- _TASK BRIEF_
Each line below from the one containing "Click the Duration clock icon" through the one containing "Click the READ" should be output exactly as it stands, and no other line should appear.

- _EXERCISE DATA_
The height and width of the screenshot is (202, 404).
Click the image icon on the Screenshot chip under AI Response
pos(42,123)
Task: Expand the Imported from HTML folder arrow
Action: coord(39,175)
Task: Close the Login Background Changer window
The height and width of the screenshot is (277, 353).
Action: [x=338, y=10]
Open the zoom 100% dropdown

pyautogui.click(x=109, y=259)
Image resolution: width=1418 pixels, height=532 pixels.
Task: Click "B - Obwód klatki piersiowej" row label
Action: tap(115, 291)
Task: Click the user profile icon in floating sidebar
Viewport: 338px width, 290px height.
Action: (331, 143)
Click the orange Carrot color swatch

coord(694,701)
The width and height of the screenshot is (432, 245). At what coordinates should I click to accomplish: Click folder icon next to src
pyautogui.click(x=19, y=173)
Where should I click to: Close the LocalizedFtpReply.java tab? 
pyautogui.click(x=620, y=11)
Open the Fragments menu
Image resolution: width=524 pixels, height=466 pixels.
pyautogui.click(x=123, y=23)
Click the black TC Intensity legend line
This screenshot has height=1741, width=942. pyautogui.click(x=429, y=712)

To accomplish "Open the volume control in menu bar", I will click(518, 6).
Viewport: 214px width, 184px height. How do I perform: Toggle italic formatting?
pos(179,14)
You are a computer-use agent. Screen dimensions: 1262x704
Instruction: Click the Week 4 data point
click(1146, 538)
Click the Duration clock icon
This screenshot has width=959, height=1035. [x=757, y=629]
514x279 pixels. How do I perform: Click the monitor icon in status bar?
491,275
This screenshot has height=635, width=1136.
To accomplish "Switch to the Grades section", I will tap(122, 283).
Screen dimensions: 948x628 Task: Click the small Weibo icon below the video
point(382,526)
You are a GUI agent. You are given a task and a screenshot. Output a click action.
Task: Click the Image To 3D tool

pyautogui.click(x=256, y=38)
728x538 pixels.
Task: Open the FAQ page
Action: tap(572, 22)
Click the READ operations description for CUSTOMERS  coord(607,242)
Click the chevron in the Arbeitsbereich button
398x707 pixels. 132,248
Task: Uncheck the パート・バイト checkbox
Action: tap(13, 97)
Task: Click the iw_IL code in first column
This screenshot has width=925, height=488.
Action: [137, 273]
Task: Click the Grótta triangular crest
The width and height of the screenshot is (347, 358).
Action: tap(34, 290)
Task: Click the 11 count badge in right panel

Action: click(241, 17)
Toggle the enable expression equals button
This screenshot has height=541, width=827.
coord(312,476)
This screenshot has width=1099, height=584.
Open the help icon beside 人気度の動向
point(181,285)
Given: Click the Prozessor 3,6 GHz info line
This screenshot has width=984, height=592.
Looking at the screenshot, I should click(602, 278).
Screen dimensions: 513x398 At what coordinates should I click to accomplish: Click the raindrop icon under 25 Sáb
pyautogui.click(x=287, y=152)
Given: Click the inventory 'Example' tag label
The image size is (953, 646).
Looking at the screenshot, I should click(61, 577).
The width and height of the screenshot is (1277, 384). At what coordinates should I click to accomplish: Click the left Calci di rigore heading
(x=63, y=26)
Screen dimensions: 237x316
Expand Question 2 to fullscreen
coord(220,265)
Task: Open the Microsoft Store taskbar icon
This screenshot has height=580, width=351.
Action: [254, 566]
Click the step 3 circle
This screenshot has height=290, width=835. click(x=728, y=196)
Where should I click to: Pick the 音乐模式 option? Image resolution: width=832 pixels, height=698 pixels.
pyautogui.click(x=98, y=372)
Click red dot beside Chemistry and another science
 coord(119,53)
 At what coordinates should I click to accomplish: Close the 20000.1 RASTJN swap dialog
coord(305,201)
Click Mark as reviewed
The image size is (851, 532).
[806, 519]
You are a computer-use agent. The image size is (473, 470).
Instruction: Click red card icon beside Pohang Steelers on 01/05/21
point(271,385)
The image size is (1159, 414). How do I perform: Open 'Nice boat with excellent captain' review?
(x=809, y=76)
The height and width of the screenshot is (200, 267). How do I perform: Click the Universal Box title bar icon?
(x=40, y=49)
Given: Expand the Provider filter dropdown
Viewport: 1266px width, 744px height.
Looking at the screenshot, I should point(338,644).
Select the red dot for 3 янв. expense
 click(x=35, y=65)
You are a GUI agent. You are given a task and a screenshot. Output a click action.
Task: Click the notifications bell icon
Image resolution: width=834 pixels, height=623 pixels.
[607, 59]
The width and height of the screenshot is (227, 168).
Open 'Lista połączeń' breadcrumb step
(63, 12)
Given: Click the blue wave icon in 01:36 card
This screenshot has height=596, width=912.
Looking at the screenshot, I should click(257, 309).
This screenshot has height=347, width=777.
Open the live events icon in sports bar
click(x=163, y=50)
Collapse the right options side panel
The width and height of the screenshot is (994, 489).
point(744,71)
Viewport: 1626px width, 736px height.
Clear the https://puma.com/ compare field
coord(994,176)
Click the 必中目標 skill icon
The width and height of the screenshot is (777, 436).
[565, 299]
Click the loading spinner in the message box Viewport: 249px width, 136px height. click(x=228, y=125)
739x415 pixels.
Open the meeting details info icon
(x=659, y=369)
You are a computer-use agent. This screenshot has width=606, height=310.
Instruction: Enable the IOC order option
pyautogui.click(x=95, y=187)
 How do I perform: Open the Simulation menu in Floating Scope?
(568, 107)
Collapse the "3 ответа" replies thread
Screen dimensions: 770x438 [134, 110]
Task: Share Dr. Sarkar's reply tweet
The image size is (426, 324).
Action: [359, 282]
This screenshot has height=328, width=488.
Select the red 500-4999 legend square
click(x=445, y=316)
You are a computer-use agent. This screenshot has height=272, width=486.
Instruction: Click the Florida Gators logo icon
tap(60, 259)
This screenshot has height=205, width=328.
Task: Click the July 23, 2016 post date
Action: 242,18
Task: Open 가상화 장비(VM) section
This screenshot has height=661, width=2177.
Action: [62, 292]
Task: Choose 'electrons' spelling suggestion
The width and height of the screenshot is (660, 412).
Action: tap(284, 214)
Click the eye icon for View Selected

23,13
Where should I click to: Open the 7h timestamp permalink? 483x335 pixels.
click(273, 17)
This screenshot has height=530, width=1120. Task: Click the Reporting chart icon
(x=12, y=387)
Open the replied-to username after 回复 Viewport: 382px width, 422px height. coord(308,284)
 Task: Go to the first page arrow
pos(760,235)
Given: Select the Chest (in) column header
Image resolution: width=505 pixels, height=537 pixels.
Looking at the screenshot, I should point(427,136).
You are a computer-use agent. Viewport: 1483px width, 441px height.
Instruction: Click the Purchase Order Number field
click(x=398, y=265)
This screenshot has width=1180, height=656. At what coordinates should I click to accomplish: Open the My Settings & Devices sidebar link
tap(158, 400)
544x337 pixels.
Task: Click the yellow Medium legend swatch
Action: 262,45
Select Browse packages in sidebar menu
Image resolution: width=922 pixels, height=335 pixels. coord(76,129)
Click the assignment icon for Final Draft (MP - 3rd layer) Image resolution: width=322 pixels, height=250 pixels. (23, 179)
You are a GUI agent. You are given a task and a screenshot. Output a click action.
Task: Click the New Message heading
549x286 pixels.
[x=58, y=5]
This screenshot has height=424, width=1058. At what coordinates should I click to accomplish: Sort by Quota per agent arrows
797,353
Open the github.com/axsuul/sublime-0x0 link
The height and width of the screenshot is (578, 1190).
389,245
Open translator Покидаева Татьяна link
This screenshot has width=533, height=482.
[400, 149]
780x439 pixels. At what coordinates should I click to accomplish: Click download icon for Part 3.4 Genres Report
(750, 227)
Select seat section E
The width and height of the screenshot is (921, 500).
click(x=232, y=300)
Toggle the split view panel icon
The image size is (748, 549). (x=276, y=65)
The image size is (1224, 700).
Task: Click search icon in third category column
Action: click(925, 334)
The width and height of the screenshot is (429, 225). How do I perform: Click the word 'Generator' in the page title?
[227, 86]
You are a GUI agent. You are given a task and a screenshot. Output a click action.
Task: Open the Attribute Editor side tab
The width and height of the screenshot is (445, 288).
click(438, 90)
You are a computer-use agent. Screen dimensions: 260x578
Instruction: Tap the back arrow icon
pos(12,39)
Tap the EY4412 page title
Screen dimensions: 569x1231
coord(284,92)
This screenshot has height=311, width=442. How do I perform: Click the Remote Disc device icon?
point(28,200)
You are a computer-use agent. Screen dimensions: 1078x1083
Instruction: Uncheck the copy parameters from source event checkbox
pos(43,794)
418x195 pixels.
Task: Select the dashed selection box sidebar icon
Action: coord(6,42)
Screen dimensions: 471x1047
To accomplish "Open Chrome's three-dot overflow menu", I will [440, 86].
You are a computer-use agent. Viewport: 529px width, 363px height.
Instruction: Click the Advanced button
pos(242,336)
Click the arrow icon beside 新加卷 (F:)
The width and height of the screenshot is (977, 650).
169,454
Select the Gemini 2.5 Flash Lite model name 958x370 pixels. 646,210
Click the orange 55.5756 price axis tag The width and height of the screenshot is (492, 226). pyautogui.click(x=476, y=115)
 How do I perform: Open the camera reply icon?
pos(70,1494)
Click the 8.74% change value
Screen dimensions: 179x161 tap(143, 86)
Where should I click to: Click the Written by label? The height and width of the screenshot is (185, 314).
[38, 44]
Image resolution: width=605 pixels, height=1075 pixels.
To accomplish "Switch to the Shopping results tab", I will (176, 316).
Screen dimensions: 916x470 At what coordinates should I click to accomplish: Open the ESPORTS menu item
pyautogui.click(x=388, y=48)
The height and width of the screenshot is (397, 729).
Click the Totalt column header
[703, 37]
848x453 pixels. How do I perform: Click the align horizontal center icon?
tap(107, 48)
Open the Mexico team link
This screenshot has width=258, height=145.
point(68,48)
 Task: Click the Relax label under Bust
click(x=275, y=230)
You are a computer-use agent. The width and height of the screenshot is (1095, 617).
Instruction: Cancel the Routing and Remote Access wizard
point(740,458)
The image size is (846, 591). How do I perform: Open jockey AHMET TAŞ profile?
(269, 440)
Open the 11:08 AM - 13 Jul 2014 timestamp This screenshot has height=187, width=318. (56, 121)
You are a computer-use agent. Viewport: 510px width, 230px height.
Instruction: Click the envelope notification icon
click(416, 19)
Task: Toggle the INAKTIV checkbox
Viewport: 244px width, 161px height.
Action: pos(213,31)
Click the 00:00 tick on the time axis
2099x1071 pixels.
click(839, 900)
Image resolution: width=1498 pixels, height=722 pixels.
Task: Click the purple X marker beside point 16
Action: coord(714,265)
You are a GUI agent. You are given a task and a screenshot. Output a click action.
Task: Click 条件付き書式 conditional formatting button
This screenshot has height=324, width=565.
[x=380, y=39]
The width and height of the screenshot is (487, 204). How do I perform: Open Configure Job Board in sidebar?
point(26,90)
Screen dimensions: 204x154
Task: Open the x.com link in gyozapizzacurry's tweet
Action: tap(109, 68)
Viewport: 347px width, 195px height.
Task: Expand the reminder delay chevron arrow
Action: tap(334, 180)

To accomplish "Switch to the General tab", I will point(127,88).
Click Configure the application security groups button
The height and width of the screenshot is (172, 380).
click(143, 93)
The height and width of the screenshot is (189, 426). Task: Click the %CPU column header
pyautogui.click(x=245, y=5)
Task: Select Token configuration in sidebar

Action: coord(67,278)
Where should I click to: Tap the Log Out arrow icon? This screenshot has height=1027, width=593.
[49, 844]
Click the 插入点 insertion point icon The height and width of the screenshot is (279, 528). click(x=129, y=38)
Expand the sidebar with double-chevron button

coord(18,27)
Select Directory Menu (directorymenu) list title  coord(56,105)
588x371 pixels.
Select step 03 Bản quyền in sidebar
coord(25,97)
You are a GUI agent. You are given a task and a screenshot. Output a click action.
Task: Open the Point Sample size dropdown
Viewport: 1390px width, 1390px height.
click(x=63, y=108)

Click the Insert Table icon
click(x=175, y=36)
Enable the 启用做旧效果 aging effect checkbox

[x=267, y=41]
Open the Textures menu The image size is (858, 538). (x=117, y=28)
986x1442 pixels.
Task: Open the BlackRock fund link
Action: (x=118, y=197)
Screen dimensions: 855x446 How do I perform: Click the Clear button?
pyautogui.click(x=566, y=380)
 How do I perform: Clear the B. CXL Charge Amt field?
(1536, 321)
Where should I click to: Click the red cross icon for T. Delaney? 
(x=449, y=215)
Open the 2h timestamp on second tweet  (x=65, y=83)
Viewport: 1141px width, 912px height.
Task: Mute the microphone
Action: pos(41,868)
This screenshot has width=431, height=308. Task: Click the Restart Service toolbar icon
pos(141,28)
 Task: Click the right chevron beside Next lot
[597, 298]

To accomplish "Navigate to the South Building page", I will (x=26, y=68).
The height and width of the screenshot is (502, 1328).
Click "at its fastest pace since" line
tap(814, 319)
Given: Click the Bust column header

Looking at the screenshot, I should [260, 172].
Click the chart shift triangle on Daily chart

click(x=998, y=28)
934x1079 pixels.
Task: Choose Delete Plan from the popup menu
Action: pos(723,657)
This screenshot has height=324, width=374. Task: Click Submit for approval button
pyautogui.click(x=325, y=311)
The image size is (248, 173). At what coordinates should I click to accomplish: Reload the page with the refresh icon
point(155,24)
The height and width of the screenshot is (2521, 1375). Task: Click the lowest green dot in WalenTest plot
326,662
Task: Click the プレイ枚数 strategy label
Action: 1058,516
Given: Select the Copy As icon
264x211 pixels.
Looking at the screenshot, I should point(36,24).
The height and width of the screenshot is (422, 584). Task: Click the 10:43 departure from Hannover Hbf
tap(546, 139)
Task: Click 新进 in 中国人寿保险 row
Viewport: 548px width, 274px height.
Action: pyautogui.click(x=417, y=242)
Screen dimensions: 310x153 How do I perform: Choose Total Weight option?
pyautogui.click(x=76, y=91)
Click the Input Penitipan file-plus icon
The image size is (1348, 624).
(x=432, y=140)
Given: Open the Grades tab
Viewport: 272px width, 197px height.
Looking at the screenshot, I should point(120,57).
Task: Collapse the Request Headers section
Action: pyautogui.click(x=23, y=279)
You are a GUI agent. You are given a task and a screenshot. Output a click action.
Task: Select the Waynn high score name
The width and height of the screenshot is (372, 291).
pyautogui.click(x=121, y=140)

- _WRITTEN RESPONSE_
Click the Duration clock icon
This screenshot has width=959, height=1035. [x=757, y=629]
514x279 pixels. How do I perform: Click the monitor icon in status bar?
491,275
This screenshot has height=635, width=1136.
To accomplish "Switch to the Grades section", I will tap(122, 283).
Screen dimensions: 948x628 Task: Click the small Weibo icon below the video
point(382,526)
You are a GUI agent. You are given a task and a screenshot. Output a click action.
Task: Click the Image To 3D tool

pyautogui.click(x=256, y=38)
728x538 pixels.
Task: Open the FAQ page
Action: tap(572, 22)
Click the READ operations description for CUSTOMERS  coord(607,242)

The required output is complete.